For organized labor, the research "speaks to the need of investing in political training for union members about what it takes to get into office," Lamare said.
"The idea here is that there are two ways that a union can weave itself into the mindset of a legislator and maybe influence their future behavior. One comes from this idea of a sort of intergenerational transfer of organized labor's values - the parent transfers the values to the child, and the child grows up and is imbued with those values."
The other comes from unions as an "experience good," Lamare said.
"That means, you don't understand the value of a union until you belong to one," he said. "So the second question is an experiential question: If legislators have experienced a union - or have at least some high probability, through their occupation, of having union experience in the past - then, later in life, do they become more inclined to favor worker-centric issues? And the answer is, they do."
Beyond its policy implications, the study also fills several gaps in the political science and labor relations literatures, Lamare said.
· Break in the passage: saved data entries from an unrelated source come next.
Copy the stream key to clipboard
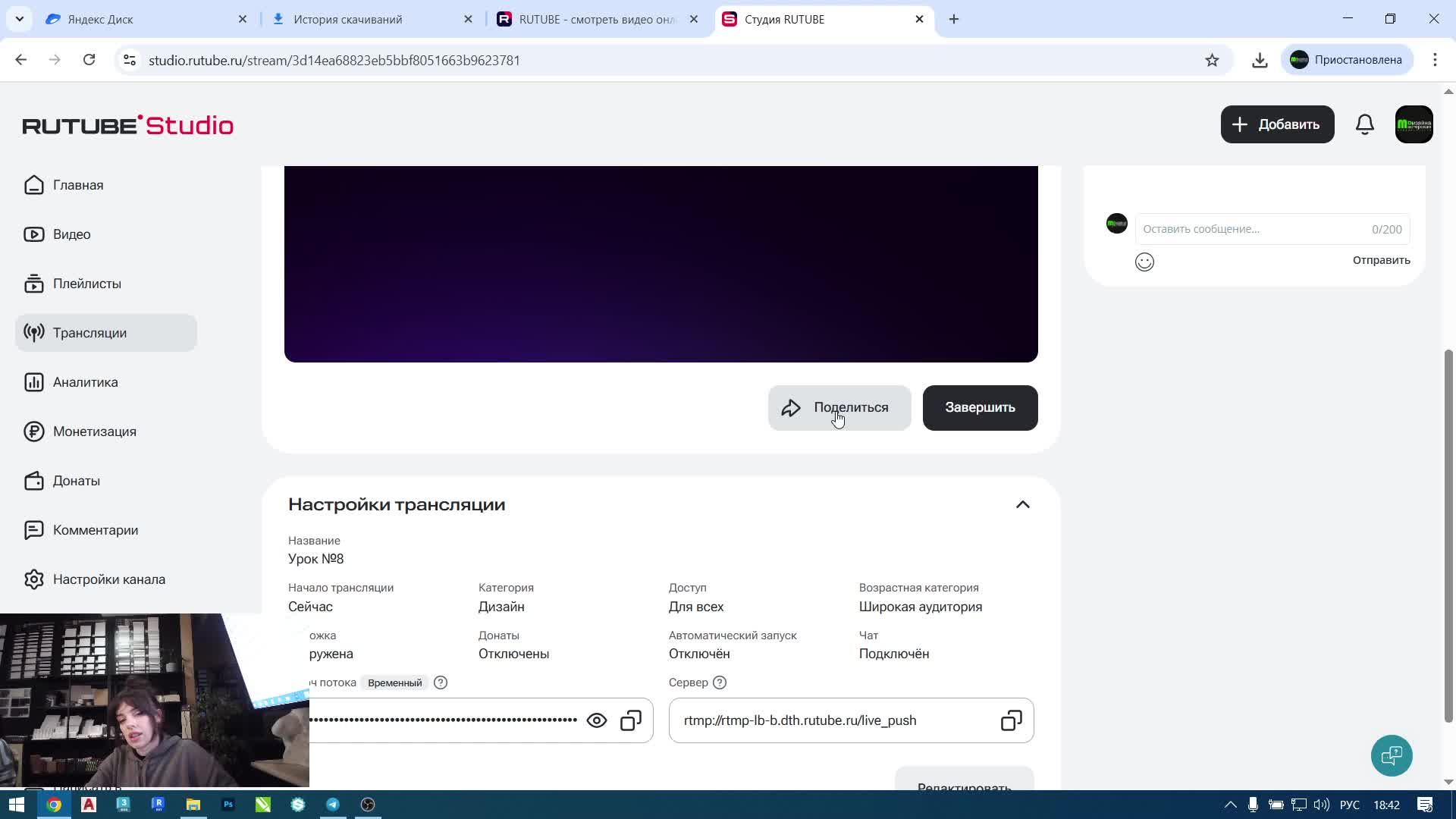This screenshot has width=1456, height=819. pos(631,720)
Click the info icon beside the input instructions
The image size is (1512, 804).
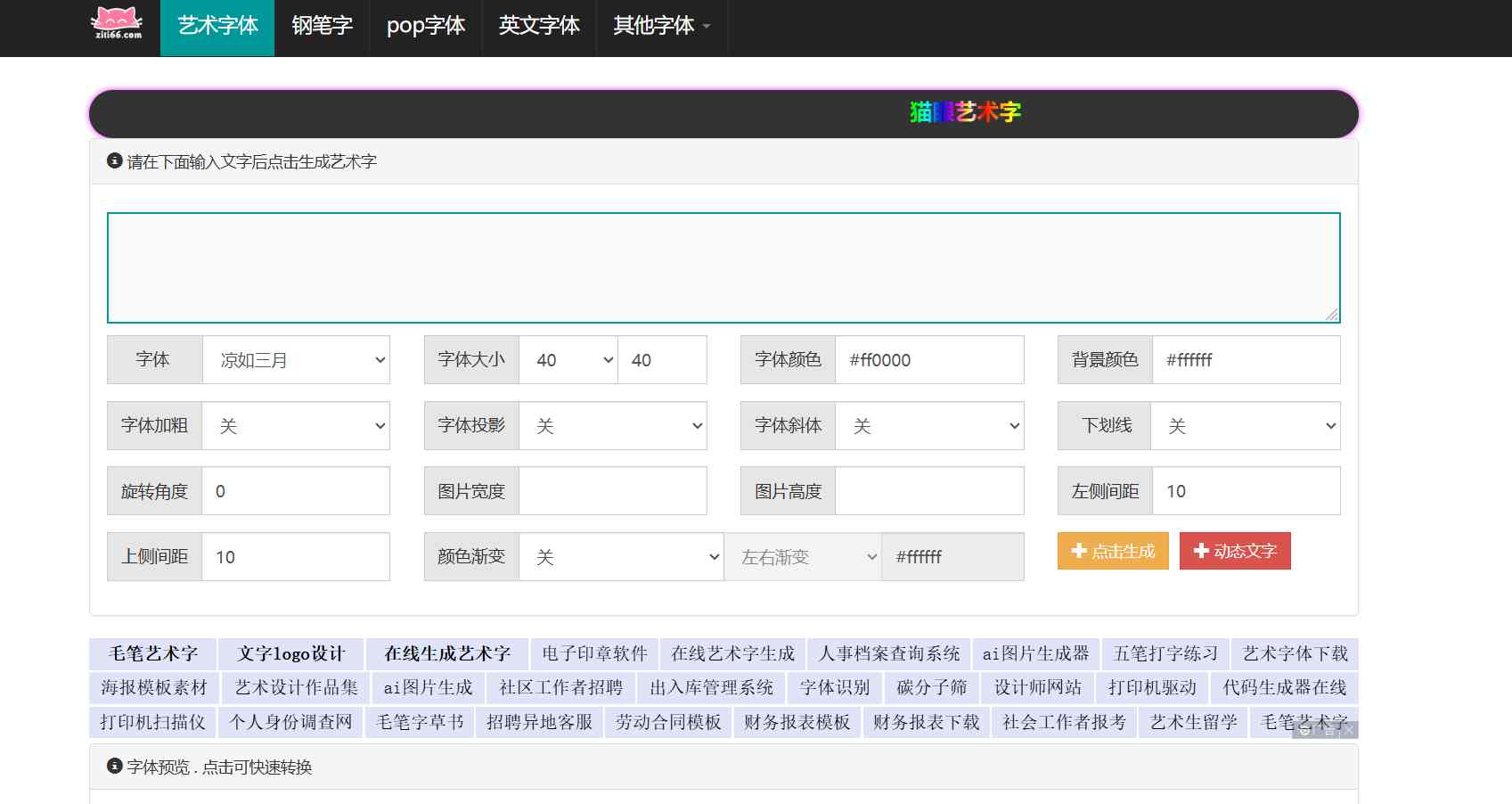tap(113, 161)
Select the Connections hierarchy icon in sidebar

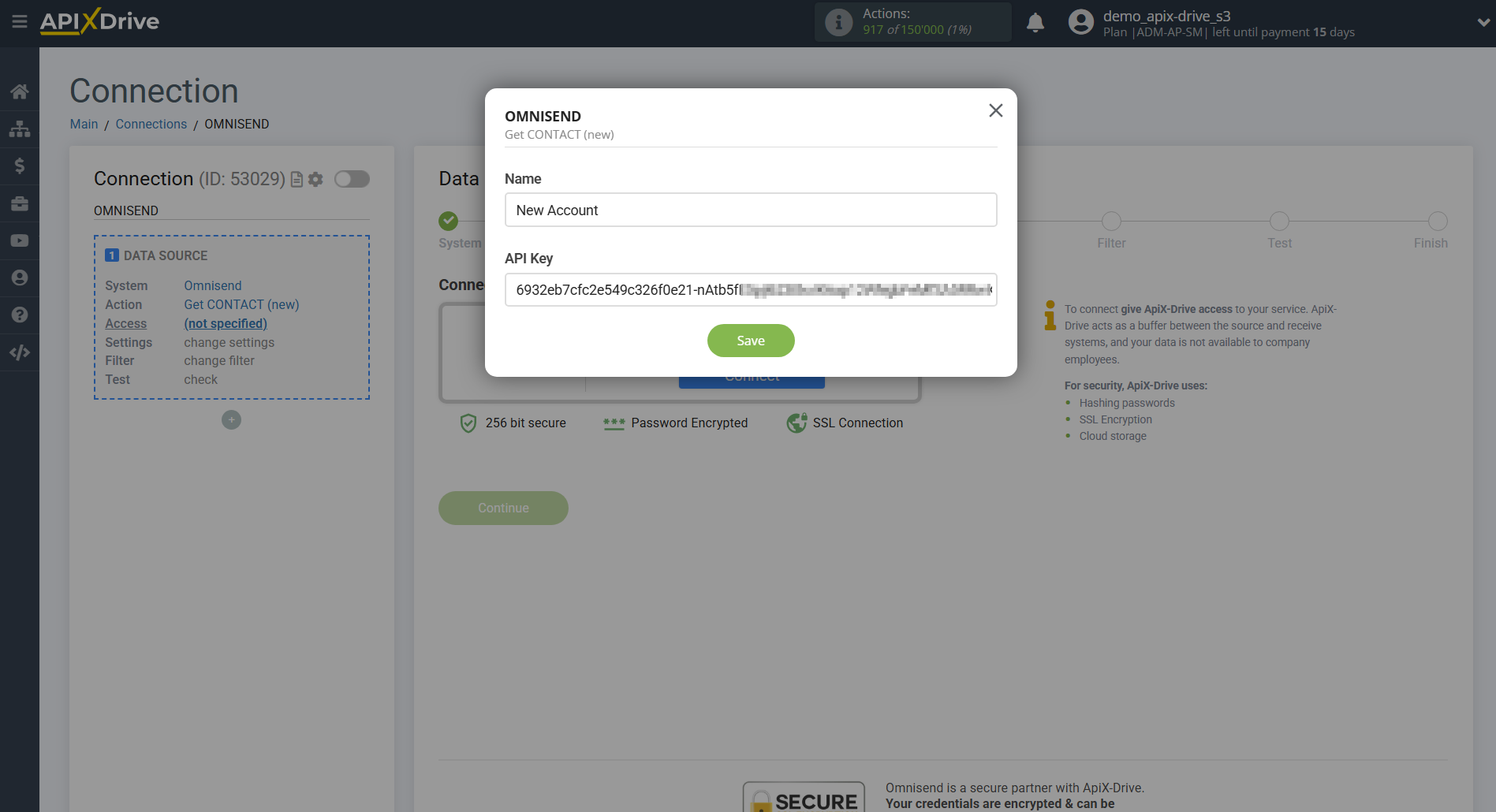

"In a political climate in which some states have passed legislation that threatens union interests, an understanding of how elected officials behave in relation to union issues is paramount," he said. "An understanding along these lines also sheds light on the roles of unions in shaping civic engagement and intergenerational socialization, and may inform the strategic dilemmas unions face when deciding how to most efficiently use their resources in attempting to affect policy formation."
Lamare's next study into the topic will look at the issue on a national level because there are "generalizability concerns when you focus on just California," he said.
"California has often been held up by the labor movement as being something of poster state for the revitalization of unions," he said. "Los Angeles in particular was a very anti-union town for most of its history, but because of the confluence of anti-union policies that allowed for a nonentrenched labor movement and its very large immigrant population that was in need of a political voice, it eventually became a unique opportunity to engage in progressive efforts to organize and mobilize nontraditional voters around candidates who would, in theory, be supportive of their issues."
But, Lamare notes, the figure perhaps most associated with California politics and unionization is Ronald Reagan.
"Reagan championed his union ties as president of the Screen Actors Guild when he was running for president in 1979," he said. "In his campaign, Reagan very clearly said that he was a union person with union experience and he would take that experience to the White House - and of course it was a disaster for unions."
Reagan captured just under half of the union vote, "which was incredible for a Republican in 1980," Lamare noted.
"And he may have captured it at least in part because they think he's on the team and will enact a worker-friendly agenda. He certainly didn't enact a union, labor or worker-friendly legislative agenda after becoming president. So there are really interesting examples from California, but my findings ultimately suggest that - in California, at least - someone like Reagan was more the exception than the rule."